A number of indirect measures of nonresponse bias have been developed recently to supplement the traditional response rate. Wagner (2012) provides a taxonomy of such measures: indicators that include only observed auxiliary variables and indicators that also include observed survey variables which may or may not account for nonresponse weighting. The most prominent indicators that only use observed auxiliary variables are R-indicators (Schouten, Cobben and Bethlehem, 2009; Schouten, Shlomo and Skinner, 2011) and balance indicators (Särndal, 2011; Lundquist and Särndal, 2013).

The development of these measures comes at a time when there is an increased interest in adapting data collection (Schouten, Calinescu and Luiten, 2013; Wagner, 2013; Wagner and Hubbard, 2014; Beaumont, Bocci and Haziza, 2014) so that the level of effort targeted at different subgroups as defined by auxiliary variables may be varied over time, possibly through a change of strategy, according to patterns of response (Schouten, Bethlehem, Beulens, Kleven, Loosveldt, Rutar, Shlomo and Skinner, 2012; Särndal and Lundquist, 2014). Both R-indicators and balance indicators must be viewed in conjunction with the auxiliary data that is employed. Different auxiliary variables may lead to different values of the indicators.
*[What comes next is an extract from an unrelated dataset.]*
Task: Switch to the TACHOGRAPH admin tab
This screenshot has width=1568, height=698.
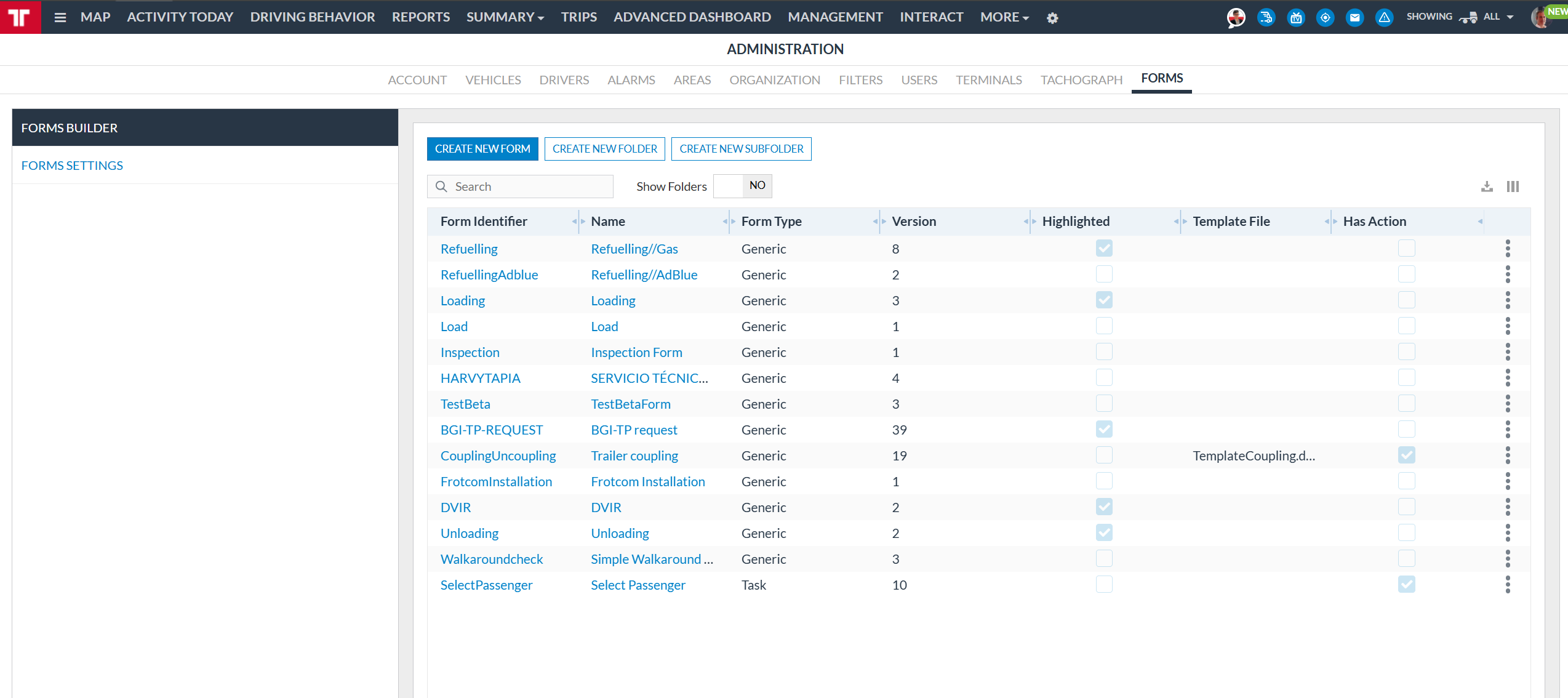Action: [1081, 80]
In addition, Schouten, Cobben, Lundquist and Wagner (2016) present empirical evidence that it is beneficial for samples to be more balanced with respect to auxiliary variables, even when these variables are used in nonresponse adjustment afterwards. Based on 14 survey data sets they show that, on average, a design with a more representative response has smaller nonresponse biases, even after adjustments on the characteristics for which representativeness was evaluated. Särndal and Lundquist (2014) also found gains in balancing the respondents set, over and beyond those obtained by calibrating the sample. Further, it is worth noting that a more balanced sample leads to less variability in adjustment weights, which is a desirable property as large variation in adjustment weights may inflate standard errors of estimates. Of course, nonresponse adjustment weighting will still be necessary as there will always be some imbalance remaining in the final response dataset.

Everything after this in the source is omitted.